—Je suis très contente de mon emploi, répondit Nanteuil, mais vous ne pouvez pas exiger que j'interprète avec le même plaisir toutes les ingénues. Il y a un rôle, par exemple, que je voudrais bien jouer! C'est Agnès de l'École des femmes.
Au seul nom d'Agnès! le docteur, ravi, murmura dans ses coussins:
Mes yeux ont-ils du mal pour en donner au monde?
—Agnès, voilà un beau rôle! s'écria Nanteuil. Je l'ai demandé à Pradel.
Pradel, directeur du théâtre, était un ancien comédien, avisé et bonhomme, dépouillé d'illusions et ne nourrissant point de trop hautes espérances. Il aimait la paix, les livres et les femmes. Nanteuil n'avait qu'à se louer de Pradel et elle parlait de lui sans malveillance, avec une honnête liberté.
—Il a été ignoble, il a été dégoûtant, infect, dit-elle; il m'a refusé le rôle d'Agnès pour le donner à Falempin. Il faut dire aussi que je ne lui avais pas demandé comme il fallait. Tandis que Falempin, elle sait la manière, elle! je vous en réponds. Mais ça m'est égal: si Pradel ne me laisse pas jouer Agnès, je l'envoie promener, lui et son sale guignol!
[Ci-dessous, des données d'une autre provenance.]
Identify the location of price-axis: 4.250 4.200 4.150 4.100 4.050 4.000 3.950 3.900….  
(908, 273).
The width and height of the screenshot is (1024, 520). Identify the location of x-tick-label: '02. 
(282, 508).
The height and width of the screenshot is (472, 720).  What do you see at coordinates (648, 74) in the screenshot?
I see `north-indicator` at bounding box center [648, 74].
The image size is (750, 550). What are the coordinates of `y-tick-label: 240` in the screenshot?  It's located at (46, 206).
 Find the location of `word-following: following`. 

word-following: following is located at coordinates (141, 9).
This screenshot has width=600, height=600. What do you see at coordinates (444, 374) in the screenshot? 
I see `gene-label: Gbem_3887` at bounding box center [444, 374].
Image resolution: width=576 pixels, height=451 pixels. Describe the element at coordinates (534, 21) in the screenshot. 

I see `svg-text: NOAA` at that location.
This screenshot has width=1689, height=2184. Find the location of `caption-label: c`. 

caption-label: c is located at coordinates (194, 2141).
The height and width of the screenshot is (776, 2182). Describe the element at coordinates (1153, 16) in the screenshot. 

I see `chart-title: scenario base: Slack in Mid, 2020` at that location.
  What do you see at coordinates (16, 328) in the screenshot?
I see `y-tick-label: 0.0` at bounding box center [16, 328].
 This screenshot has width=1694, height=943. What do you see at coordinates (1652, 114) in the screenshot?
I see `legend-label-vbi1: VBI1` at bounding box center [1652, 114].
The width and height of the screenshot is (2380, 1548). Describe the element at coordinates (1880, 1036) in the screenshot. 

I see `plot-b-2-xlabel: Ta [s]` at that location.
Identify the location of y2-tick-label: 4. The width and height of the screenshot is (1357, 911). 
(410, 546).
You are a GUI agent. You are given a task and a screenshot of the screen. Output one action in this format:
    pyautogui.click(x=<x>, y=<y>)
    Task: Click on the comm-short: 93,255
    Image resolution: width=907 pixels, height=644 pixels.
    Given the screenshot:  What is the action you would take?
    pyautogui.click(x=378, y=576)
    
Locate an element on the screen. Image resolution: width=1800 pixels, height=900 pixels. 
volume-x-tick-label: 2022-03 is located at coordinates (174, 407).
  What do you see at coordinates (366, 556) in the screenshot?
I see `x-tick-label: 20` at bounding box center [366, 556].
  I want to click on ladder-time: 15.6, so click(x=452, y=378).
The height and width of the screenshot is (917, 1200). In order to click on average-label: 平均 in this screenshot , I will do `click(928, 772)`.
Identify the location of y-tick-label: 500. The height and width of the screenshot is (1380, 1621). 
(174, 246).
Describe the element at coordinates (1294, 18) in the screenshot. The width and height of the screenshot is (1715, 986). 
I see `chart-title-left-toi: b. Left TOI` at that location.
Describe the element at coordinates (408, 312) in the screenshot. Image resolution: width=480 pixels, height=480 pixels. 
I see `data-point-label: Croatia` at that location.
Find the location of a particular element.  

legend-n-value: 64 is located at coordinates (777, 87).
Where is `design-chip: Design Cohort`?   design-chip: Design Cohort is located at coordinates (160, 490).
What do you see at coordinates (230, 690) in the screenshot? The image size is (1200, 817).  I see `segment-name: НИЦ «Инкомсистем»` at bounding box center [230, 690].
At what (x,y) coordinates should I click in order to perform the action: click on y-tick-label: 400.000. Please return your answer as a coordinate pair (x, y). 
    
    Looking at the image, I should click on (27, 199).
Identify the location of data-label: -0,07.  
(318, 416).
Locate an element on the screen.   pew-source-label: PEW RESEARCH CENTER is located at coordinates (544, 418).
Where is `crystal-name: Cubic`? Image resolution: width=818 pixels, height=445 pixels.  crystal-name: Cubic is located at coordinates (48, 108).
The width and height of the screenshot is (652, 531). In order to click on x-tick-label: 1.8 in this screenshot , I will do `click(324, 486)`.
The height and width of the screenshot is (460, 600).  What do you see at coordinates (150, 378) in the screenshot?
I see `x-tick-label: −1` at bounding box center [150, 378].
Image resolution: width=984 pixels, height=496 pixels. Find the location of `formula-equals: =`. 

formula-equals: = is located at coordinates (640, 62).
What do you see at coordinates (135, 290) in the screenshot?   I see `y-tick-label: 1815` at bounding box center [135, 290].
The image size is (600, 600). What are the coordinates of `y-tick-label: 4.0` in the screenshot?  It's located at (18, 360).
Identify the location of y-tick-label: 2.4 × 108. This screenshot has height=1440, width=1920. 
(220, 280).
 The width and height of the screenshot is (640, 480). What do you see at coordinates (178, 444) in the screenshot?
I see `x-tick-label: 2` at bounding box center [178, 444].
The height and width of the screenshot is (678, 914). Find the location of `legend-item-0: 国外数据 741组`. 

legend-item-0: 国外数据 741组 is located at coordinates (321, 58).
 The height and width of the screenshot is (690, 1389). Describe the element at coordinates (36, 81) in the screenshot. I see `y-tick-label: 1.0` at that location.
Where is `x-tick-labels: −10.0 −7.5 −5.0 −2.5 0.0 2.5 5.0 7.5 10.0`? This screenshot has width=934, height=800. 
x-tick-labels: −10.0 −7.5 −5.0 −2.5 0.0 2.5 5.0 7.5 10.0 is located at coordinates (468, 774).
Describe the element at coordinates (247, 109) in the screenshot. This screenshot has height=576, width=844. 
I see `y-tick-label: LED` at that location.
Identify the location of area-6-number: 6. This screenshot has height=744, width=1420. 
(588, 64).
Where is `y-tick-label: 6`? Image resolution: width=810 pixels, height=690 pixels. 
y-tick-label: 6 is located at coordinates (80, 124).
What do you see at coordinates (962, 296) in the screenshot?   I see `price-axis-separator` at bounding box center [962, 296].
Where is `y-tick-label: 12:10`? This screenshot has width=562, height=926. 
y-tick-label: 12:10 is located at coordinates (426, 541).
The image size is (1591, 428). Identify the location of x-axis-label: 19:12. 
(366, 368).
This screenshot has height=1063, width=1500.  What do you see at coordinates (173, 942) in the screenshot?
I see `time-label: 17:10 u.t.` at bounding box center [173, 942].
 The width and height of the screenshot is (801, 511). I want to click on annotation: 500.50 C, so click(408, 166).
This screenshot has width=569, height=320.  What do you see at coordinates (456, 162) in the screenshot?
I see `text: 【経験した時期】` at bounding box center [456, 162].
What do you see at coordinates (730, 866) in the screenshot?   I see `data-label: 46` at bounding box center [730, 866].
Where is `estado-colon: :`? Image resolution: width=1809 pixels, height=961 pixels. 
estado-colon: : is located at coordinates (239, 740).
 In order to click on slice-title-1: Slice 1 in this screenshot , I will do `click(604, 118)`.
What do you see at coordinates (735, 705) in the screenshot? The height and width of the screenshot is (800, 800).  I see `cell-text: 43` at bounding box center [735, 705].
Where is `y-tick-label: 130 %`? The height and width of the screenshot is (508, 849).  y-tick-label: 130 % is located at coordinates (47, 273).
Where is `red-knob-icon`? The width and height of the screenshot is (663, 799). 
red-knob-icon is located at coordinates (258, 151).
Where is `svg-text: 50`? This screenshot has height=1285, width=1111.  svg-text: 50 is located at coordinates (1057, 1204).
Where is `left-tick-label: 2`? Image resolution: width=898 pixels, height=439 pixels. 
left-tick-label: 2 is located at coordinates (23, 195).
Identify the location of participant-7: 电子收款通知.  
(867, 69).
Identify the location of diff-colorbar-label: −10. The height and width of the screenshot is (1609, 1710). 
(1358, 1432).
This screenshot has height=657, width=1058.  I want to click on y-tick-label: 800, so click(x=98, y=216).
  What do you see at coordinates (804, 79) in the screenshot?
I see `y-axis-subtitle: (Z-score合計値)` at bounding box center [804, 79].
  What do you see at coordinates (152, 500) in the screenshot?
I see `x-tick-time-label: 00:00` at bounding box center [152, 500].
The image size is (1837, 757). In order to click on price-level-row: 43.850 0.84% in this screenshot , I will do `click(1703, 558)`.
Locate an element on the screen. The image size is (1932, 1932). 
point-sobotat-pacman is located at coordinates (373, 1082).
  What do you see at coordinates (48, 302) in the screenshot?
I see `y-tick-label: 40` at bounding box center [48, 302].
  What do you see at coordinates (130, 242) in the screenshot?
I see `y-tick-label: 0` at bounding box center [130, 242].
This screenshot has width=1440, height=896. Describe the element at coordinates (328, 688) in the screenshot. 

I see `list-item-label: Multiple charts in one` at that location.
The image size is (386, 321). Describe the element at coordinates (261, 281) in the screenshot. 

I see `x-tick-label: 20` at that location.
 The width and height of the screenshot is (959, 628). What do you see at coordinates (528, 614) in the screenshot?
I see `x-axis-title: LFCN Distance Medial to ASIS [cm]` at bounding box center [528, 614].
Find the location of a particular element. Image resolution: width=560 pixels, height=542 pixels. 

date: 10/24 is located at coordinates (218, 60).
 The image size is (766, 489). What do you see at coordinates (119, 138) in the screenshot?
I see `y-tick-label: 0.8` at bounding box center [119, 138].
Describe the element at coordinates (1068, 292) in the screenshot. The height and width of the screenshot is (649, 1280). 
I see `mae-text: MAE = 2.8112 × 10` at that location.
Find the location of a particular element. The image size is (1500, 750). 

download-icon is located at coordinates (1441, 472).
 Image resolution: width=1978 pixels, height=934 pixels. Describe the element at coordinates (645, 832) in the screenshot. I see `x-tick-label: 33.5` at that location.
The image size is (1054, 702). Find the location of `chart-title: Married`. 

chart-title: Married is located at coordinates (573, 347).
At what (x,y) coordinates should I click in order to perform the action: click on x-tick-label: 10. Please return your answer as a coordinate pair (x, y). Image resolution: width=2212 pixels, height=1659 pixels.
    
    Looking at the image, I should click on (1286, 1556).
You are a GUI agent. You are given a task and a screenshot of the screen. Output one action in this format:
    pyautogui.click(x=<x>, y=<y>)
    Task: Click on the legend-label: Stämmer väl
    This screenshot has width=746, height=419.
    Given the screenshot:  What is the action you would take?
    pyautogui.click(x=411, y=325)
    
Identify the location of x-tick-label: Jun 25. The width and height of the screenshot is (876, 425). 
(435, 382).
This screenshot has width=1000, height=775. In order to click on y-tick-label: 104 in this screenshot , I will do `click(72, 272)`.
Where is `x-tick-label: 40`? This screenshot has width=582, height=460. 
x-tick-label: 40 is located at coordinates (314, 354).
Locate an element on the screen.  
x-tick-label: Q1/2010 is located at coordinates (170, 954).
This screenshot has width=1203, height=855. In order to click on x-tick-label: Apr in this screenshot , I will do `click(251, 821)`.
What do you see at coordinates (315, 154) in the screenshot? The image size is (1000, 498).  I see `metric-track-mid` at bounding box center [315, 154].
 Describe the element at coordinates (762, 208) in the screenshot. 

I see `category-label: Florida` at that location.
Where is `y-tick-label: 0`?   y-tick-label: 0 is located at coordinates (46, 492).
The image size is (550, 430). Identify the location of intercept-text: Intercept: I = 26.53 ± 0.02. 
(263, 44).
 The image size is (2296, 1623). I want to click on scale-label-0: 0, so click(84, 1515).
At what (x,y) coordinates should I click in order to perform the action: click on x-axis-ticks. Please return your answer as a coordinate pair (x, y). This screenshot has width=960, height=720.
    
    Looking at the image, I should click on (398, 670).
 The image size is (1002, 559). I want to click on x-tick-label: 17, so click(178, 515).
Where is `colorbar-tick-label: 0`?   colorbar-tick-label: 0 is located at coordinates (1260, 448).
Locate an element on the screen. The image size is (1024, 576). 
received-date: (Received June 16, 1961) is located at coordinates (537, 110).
Madame Doulce continua de prodiguer ses enseignements inécoutés. Comédienne de mérite, mais vieillie, usée, jamais plus engagée, elle donnait des conseils aux débutantes, leur écrivait leurs lettres, et gagnait ainsi l'unique repas qu'elle faisait presque chaque jour, le matin ou le soir.
Félicie, tandis que madame Michon lui nouait un velours noir autour du cou, interrogea Trublet:
—Docteur, vous dites que mes vertiges viennent de l'estomac: vous êtes sûr?
Avant que Trublet eût pu répondre, madame Doulce s'écria que les vertiges venaient toujours de l'estomac, et qu'elle avait au sien, deux ou trois heures après les repas, des gonflements douloureux. Puis, elle demanda un remède au docteur.